Ophthalmic manifestations of HIV were detected in 26 patients, giving a prevalence of 17.5% (95% CI: 11.2-23.6%). Of these only 2 (7.7%) patients had ophthalmic symptoms (blurred vision, eye pain, floaters). In participants with no ocular manifestations of HIV, the prevalence of any visual impairment was 6.0% compared to 20% in those who did have ocular manifestations (p = 0.02). 4 patients had visual impairment and 1 was blind in those with HIV-associated ocular disease.

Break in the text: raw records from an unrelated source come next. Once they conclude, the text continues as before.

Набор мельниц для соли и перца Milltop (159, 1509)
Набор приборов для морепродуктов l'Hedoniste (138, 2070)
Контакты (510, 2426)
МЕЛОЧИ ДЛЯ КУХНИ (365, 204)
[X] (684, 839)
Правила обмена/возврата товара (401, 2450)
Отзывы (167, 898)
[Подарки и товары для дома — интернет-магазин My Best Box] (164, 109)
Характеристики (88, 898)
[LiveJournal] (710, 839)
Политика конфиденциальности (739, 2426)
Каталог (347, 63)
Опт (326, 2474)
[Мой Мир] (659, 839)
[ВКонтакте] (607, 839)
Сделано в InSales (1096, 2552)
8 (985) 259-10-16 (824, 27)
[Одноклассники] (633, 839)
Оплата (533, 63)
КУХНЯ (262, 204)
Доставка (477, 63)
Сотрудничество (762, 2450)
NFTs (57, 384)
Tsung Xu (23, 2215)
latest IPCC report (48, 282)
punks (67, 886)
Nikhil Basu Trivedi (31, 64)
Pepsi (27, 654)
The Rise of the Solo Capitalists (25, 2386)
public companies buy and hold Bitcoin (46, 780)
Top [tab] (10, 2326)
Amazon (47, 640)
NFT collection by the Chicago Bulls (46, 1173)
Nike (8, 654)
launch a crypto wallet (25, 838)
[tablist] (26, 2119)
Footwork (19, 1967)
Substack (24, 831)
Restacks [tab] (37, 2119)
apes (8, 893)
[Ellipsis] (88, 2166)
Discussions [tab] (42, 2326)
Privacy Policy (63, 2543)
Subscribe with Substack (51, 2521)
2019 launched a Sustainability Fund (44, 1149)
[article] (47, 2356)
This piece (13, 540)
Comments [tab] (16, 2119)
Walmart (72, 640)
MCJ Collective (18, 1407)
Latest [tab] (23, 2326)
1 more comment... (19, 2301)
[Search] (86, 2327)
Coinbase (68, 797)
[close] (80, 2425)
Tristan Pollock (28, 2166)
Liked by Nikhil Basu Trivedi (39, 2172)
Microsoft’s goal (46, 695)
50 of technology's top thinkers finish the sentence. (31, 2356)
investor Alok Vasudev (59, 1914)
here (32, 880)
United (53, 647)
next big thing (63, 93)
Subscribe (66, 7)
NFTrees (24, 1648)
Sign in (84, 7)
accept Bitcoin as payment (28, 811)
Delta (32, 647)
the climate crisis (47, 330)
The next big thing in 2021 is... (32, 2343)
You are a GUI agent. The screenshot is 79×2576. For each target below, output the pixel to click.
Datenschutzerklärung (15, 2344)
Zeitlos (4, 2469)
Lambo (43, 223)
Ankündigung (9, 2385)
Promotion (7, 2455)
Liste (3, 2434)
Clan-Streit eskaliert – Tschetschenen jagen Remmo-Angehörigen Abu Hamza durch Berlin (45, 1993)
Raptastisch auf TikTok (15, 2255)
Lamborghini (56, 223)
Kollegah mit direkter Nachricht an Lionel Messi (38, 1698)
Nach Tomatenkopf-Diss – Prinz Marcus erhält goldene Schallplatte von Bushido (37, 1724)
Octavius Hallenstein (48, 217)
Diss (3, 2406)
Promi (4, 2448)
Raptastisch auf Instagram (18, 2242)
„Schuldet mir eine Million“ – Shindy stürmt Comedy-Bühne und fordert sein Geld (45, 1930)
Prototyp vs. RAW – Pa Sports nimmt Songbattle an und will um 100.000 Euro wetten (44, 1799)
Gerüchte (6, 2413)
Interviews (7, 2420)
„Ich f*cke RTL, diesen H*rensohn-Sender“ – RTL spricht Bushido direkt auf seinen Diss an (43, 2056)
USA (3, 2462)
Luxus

Table 2 shows the overall prevalence of ocular disease and cause-specific posterior segment (vitreoretinal) disease within the total study population and within the sub-set of patients with CD4 counts <200/μL. The most common ocular manifestation was CMV retinitis (CMVR), which was present in 13 cases (overall prevalence 8.7%, 95% CI: 4.1-13.3%), Involvement was bilateral in 7/13 cases; there was one retinal detachment related to CMVR. Four of the participants with CMVR had visual impairment or blindness but only one patient reported this as a symptom.
Table 2.
Condition | No of cases: CD4 count <200 cells/μL (n = 84) |
Prevalence (95% CI) |
No of cases: All CD4 counts (n = 149) |
Prevalence (95% CI) |
---|---|---|---|---|
Any ocular condition | 18 | 23.8% (14.5-33.1) | 26 | 17.5% (11.2-23.6) |
Vitreoretinal infection (CMVR & TB) | 13 | 15.5% (7.6-23.3) | 17 | 11.4% (6.2-16.6) |
CMVR | 10 | 11.9% (4.8-19.0) | 13 | 8.7% (4.1-13.3) |
TB choroiditis | 3 | 3.7% (0.04-7.6) | 4 | 2.7% (0.05-5.3) |
HIV retinopathy | 7 | 8.7% (2.2-14.3) | 7 | 4.7% (1.3-8.1) |
HIV retinopathy, as manifested by cotton-wool spots and retinal haemorrhages, was the second most common ophthalmic manifestation, affecting 7 participants, giving a prevalence of 4.7% (95% CI: 1.3-8.1%) [Table 2]. Disease was bilateral in all cases and there was impairment of visual acuity in one case with macular oedema. Choroiditis was diagnosed in 4 participants; lesions were focal and spared the macula. Tubercular choroiditis was diagnosed in 4 cases and all occurred in patients with either a past history (n = 2) or current history (n = 2) of systemic tuberculosis. Neuro-ophthalmic complications included optic atrophy (1 case, unilateral), and optic disc swelling (1 case, bilateral). Anterior segment complications occurred in two patients - one had bilateral eyelid molluscum contagiosum, and one had unilateral herpes zoster affecting the eyelid and forehead (but without corneal involvement). There were no ocular lesions suggestive of Kaposi's sarcoma.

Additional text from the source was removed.